To use the $89 wand, women are told to warm up in a sauna, slather on oil, and then vigorously massage their bodies with the blaster. This will allegedly break up fascia, which connects muscle to skin and contributes to the appearance of cellulite.

Founder Ashley Black tells people in a YouTube video that the wand can hurt because it means that you’re “breaking up” the fascia. As those layers get broken down, she says you should press even harder to smooth out deeper layers. It’s worth pointing out that Ashley isn’t a doctor, scientist, or physical therapist; she has a background as a health and wellness trainer.

Cellulite is caused by the tethering of connective tissue (the stuff that holds fat cells together) to the tissue underneath—which leads to dimpling, explains Gary Goldenberg, M.D., assistant clinical professor of the Dermatology Faculty Practice at the Icahn School of Medicine at Mount Sinai. “It appears that this would work by breaking up this tethered connective tissue underneath by vigorous massage with this device,” he says. “This appears to be a pretty crass way of achieving this goal.”

But bruising is not a sign of cellulite healing, Goldenberg says—it’s likely related to the injury to the skin caused by roughly scrubbing the FasciaBlaster over it. And it’s not reaching the fascia anyway. “The device has to penetrate the skin—without breaking it—to get to the connective tissue in the fatty layer of the skin,” Goldenberg says. “Applying pressure and massage can cause blood vessels and capillaries to rupture, causing bruising.” (We love this soothing coconut oil if you want to have a gentle skin massage instead.)

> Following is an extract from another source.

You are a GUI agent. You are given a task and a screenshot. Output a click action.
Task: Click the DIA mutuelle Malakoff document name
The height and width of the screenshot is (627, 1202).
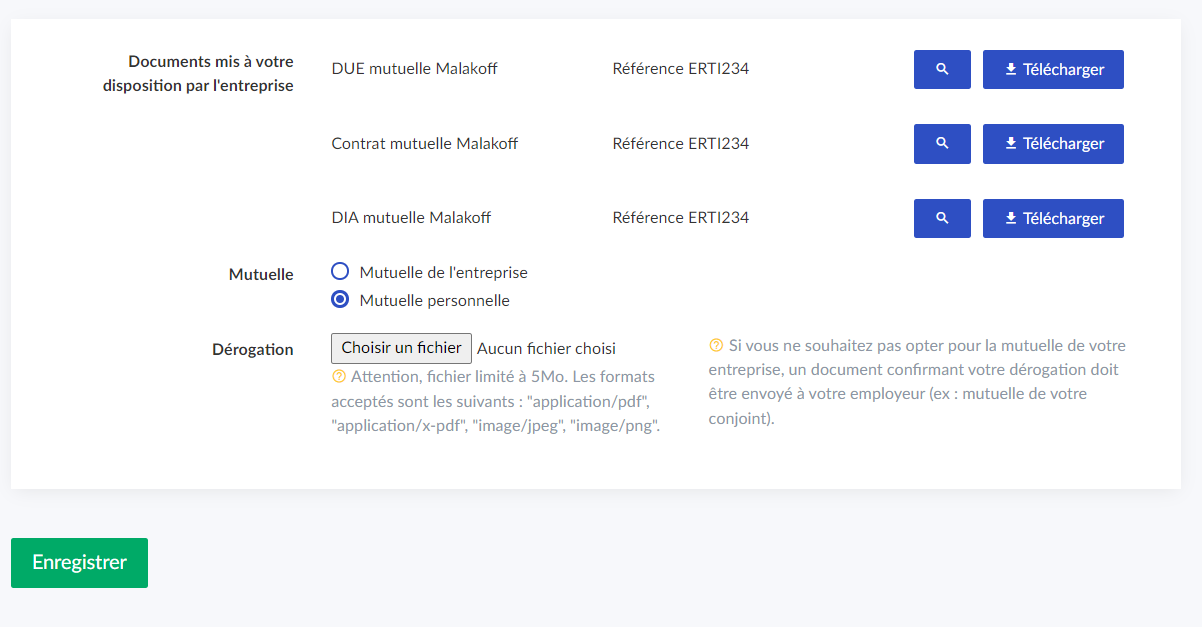coord(411,217)
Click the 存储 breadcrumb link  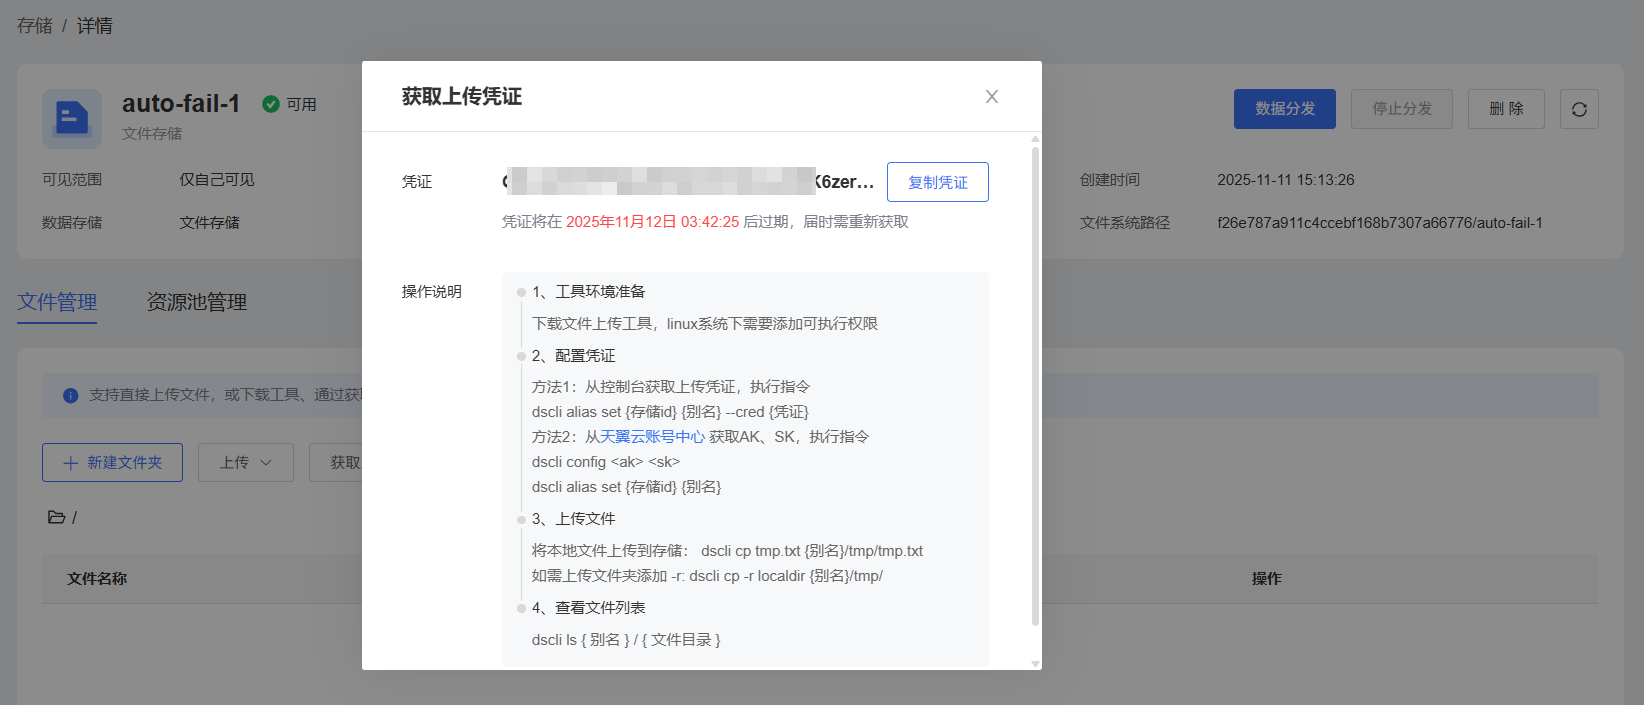tap(34, 26)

While cellulite is super-common, there are less painful options to minimize it if it’s really bugging you. Certain laser therapies (such as Cellulaze) that break apart the fibrous bands can release tension under the skin and minimize the appearance of dimpling, says Joshua Zeichner, M.D., a New York City-based board-certified dermatologist. Some laser devices like Cellfina and Vellashape show good results, Goldenberg adds. But, he says, people who are prone to cellulite may develop more over time, so you’ll probably need to get these treatments more than once.